|Date and Time:||Jul 17 (Fri.), 2015, 13:00 – 14:30|
|Place:||Room #802, Building E-4, UEC|
|Speaker:||Dr. Tatsuhiro Tajima (Postdoc. Researcher, Lab of Cognitive Computational Neuroscience, University of Geneva, Switzerland)|
|Chair:||Assoc. Prof. Yoichi Miyawaki|
|Title:||Untangling complex brain dynamics|
|Abstract:||The brain is a complex dynamical system. While a variety of innovative large-scale recording technologies are yielding a plethora of biological data at unprecedented spatiotemporal resolution, it may sometimes seem hopeless to derive a reduced, intuitive model from the nonlinear, heterogeneous and high-dimensional dynamics of a large neural population. However, extracting simple structures that govern complex neurophysiological phenomena is still possible by focusing on their deterministic aspects—constraints on the neural signals in the temporal domain. I will present two studies where theoretically-motivated analyses of intrinsic brain dynamics shed light on the underlying neural processing mechanisms.
First, using a nonlinear mapping from neural state to stimulus space, we find flexibly-modulated attractor dynamics during task-switching in monkey visual cortex. This is in contrast to a prevailing view that dynamics outside of sensory cortices solely account for the flexible sensory-action association. The temporal evolution of neural modulation is not explained by static gain-control mechanisms, suggesting an involvement of sensory cortex in recurrent dynamics that underlies the flexible perceptual abilities.
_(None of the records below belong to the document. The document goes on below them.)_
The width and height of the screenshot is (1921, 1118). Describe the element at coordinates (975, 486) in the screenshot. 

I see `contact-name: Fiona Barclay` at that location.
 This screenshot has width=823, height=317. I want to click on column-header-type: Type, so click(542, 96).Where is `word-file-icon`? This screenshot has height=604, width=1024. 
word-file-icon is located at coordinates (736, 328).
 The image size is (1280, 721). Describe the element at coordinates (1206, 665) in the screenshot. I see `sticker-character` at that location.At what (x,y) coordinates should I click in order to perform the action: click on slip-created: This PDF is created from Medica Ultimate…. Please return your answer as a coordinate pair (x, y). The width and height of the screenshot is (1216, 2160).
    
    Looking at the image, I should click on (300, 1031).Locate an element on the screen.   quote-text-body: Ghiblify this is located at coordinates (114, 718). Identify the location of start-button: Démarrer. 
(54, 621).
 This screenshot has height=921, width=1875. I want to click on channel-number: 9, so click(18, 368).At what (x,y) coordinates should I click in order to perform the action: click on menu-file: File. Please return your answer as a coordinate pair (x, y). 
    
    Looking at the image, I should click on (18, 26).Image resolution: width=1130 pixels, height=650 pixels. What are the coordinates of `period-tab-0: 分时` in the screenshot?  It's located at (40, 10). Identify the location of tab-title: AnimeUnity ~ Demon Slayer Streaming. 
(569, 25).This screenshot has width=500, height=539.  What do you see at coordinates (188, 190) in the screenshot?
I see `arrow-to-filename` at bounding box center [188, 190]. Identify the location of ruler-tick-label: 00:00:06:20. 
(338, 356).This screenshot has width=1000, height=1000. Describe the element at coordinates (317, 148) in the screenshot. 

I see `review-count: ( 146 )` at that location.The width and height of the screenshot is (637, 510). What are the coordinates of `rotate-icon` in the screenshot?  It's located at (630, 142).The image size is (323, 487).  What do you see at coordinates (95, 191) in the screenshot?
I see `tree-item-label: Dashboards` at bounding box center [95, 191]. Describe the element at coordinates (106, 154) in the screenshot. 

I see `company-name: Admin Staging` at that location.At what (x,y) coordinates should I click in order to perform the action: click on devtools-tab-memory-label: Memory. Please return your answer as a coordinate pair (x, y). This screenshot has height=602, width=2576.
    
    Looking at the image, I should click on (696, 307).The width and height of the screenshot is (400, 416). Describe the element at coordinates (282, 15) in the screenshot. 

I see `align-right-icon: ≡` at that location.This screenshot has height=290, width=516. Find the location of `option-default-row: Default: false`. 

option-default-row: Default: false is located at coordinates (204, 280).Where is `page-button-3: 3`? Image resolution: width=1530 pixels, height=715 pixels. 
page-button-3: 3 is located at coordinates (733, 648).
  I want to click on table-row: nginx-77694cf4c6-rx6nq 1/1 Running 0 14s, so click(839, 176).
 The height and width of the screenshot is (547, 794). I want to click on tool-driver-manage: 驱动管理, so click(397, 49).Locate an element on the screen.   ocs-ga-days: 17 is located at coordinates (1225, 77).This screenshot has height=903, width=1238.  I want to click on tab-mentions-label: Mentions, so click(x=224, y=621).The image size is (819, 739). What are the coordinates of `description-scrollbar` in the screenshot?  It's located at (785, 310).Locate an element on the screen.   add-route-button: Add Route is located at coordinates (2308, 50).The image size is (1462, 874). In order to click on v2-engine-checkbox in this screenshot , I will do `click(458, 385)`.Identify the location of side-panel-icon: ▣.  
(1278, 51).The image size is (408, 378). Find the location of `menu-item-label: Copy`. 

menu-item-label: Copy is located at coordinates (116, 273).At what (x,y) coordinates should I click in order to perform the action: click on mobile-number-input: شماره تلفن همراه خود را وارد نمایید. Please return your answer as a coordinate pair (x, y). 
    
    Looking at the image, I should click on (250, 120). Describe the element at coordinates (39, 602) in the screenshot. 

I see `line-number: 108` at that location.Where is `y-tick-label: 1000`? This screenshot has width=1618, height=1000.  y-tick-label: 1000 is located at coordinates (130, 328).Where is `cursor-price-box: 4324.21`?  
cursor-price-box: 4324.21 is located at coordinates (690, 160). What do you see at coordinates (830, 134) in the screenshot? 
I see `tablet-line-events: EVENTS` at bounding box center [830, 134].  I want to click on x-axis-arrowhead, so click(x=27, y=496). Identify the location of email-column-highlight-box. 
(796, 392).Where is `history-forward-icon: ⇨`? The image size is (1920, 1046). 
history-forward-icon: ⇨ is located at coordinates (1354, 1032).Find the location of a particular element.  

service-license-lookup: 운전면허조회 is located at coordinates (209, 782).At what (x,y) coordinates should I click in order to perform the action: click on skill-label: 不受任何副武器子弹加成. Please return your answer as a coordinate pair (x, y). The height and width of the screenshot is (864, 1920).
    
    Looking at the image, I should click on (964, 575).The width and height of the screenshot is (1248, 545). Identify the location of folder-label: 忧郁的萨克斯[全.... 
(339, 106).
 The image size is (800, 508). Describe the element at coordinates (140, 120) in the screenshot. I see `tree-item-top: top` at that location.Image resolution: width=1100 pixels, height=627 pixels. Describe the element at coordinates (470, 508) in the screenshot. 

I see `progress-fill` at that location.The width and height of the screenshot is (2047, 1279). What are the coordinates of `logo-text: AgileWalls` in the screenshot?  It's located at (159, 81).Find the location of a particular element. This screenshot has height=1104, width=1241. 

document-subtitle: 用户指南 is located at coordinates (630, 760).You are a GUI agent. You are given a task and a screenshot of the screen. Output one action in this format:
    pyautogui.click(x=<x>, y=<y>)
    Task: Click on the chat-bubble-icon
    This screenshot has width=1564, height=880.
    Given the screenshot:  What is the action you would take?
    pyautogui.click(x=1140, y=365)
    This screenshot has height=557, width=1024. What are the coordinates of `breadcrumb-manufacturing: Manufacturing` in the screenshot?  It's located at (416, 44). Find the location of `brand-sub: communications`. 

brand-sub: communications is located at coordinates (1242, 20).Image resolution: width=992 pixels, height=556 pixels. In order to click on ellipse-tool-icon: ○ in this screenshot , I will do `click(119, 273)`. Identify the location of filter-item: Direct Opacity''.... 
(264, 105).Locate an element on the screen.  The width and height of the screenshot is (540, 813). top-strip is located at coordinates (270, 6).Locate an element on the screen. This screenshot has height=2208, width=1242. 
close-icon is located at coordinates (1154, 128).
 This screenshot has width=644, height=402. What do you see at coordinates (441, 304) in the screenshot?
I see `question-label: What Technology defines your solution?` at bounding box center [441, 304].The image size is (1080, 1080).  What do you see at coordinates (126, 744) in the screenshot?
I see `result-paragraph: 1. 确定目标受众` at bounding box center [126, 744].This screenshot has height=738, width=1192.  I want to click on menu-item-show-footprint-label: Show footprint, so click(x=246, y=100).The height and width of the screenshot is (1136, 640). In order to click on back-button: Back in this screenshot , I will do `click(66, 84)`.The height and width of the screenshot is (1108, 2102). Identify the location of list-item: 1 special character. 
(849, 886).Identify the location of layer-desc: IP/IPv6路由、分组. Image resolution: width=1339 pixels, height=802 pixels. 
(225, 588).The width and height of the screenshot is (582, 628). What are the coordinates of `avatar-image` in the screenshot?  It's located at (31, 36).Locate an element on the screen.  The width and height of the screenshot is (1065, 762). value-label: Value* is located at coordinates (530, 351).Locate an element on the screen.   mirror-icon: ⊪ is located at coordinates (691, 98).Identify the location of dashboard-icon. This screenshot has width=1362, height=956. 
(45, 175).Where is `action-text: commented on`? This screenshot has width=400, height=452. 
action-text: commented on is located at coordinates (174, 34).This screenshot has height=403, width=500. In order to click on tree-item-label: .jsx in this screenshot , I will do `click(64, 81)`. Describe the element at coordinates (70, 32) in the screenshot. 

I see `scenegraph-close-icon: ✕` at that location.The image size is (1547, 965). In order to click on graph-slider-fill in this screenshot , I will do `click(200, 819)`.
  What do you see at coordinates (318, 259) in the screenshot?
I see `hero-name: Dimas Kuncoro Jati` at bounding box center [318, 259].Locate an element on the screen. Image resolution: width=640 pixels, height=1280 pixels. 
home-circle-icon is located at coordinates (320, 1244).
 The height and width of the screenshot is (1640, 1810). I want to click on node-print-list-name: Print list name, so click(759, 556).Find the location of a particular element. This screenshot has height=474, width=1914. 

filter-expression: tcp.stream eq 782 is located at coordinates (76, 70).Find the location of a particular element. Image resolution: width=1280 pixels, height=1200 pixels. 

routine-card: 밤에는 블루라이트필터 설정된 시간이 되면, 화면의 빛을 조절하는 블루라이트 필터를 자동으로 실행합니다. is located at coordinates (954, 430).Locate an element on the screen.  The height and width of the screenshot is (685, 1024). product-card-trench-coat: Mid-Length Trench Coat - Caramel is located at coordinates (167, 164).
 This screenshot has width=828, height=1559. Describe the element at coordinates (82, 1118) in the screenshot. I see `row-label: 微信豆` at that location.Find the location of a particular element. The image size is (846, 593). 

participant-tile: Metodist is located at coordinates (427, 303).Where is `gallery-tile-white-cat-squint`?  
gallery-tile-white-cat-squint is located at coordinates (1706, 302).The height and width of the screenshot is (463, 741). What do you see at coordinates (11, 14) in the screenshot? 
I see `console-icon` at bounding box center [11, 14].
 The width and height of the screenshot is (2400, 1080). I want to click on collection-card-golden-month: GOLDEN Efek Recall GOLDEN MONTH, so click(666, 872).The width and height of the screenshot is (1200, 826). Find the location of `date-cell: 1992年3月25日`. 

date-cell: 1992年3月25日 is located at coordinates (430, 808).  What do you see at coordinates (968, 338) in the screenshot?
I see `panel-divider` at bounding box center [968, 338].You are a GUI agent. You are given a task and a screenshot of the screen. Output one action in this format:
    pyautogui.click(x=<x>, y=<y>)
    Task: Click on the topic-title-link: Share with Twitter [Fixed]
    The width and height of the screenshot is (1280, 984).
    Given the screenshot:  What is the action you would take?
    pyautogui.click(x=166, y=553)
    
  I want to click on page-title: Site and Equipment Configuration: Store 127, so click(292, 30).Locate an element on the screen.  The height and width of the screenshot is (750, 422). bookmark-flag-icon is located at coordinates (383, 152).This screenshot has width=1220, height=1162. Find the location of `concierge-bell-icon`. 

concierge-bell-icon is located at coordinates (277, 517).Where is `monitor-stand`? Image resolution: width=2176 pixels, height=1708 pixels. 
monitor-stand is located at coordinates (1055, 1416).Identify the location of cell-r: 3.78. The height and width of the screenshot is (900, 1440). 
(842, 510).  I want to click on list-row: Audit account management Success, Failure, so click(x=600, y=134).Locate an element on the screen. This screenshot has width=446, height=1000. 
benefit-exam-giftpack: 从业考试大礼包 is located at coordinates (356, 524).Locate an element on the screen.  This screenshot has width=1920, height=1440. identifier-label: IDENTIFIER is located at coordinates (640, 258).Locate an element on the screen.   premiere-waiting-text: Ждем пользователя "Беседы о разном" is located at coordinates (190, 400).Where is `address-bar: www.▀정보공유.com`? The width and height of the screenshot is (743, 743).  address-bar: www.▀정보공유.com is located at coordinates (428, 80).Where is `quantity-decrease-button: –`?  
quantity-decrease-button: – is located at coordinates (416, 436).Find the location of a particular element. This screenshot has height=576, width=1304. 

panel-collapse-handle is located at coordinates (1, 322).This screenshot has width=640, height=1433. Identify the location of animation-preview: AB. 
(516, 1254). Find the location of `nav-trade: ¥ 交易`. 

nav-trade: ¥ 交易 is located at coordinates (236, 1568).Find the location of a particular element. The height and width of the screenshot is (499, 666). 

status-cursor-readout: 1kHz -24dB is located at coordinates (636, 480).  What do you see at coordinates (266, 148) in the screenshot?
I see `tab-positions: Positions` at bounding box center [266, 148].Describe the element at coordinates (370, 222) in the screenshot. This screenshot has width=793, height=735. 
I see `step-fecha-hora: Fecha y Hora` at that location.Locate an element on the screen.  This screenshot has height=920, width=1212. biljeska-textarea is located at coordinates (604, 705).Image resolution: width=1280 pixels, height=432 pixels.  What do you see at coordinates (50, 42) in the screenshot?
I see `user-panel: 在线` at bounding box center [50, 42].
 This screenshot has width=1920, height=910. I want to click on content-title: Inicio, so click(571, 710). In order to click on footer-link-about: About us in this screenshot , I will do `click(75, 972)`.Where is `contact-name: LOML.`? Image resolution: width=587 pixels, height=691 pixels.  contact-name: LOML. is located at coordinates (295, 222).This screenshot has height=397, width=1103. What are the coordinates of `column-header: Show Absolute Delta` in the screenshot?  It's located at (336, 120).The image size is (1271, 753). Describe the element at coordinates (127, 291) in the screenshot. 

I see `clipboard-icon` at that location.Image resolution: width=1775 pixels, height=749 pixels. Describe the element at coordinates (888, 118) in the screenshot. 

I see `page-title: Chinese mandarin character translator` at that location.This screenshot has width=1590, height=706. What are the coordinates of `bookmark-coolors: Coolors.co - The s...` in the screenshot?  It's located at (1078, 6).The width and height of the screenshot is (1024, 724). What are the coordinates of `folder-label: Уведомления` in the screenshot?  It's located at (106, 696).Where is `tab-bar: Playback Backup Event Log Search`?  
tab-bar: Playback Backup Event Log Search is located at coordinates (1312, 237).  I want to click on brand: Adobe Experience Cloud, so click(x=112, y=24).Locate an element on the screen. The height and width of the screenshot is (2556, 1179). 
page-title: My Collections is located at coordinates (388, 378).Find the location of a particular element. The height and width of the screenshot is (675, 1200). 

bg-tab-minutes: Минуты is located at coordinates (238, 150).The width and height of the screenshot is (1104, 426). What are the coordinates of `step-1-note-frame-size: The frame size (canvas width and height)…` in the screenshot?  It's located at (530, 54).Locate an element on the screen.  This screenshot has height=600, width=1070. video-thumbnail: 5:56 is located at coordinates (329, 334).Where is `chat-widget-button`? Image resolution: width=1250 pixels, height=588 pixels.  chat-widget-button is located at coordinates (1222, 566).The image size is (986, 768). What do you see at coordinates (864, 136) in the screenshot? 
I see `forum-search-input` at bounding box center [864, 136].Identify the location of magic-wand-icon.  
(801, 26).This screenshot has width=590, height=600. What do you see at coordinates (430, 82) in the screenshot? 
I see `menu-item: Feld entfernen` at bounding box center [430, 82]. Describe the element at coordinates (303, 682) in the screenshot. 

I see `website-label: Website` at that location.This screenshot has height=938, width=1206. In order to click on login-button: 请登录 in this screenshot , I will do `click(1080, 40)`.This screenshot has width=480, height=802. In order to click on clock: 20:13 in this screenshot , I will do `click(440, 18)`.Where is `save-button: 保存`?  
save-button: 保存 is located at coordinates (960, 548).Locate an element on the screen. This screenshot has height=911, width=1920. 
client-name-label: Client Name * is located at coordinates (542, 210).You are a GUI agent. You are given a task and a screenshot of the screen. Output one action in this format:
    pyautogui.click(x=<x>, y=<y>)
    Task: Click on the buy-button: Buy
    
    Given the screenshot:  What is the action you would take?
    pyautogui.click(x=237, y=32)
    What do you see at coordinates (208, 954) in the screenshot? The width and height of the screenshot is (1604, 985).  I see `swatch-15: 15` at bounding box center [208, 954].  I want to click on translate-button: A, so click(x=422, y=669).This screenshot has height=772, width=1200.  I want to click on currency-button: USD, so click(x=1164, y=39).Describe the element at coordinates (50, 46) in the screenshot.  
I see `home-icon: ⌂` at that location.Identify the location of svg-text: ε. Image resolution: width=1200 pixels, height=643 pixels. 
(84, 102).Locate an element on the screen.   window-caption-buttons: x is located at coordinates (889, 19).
Next, I introduce a more generic method based on dynamical systems theory, which is capable of analyzing large-scale and heterogeneous neural interaction. Applying this method to whole-brain electrocardiography data from behaving monkey reveals a universal relationship between dynamical complexity and area-to-area interaction, which dissociates conscious from unconscious brain states. Remarkably, the method captures state-dependent structures of cross-area interaction that can be missed by conventional correlation-based analysis. These results underscore the importance of intrinsic dynamics in understanding complex neuronal systems.